US stocks enjoying a fierce run-up on the heels of yesterday’s triple-digit decline, highlighting a theory Todd Harrison pointed to this morning that the market’s initial reaction following a Fed meeting, or in this case testimony, is often the false move.
A slew of corporate earnings and a better-than-expected data on existing home sales are fueling the rally, which recently sent the Dow up 220 at 10340. But a disappointing jobless claims report, which is largely getting overshadowed amid today’s run-up, deserves more attention.
The number of workers filing initial claims for jobless benefits rose 37,000 to 464,000 in the week ended July 17, marking the biggest weekly rise since February.

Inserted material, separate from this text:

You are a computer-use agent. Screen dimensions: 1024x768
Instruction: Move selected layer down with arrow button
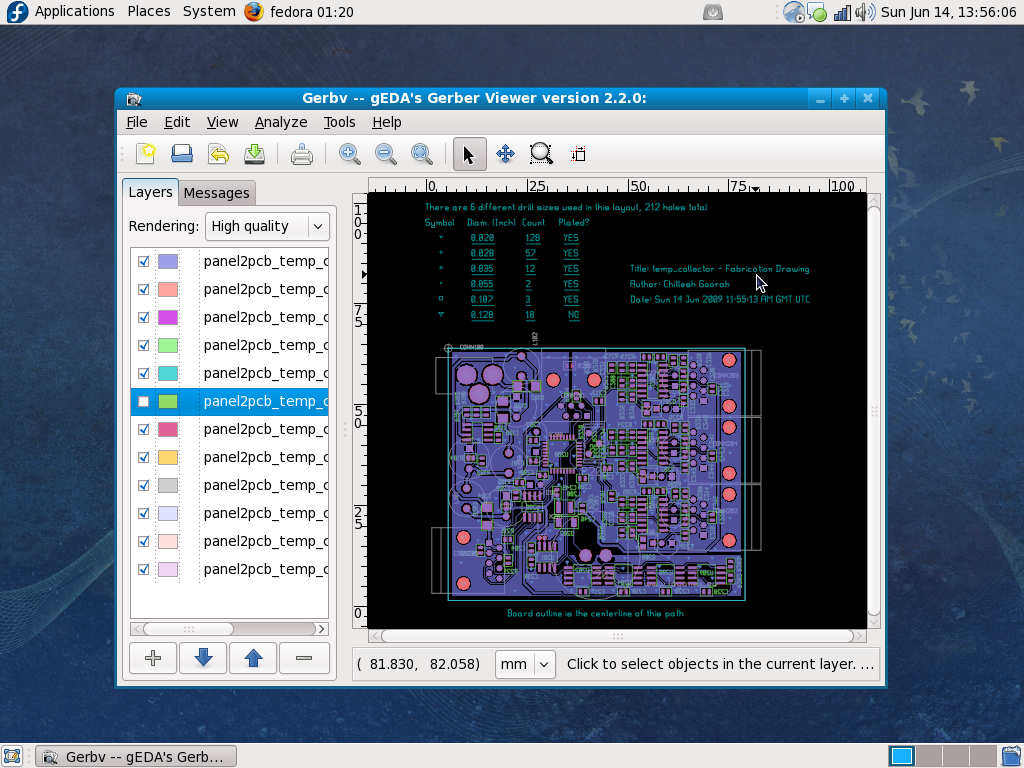point(203,658)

So much for the recent positive momentum in jobless claims. They had dropped the prior two weeks in a row and hit 429,000, their lowest level since August 2008. But the latest run-up — new filings surging 37,000 marks the biggest weekly rise since February — takes the unemployment measure back above 450,000.
“Even if today’s rise in jobless benefits doesn’t mean much, there’s still the bigger problem that’s plagued this metric all year: It’s going nowhere fast,” James Picerno writes at The Capital Spectator. “As the weeks and months roll by without a material decline in new filings for unemployment insurance, it’s getting tougher to argue that the labor market’s salvation is just around the corner.”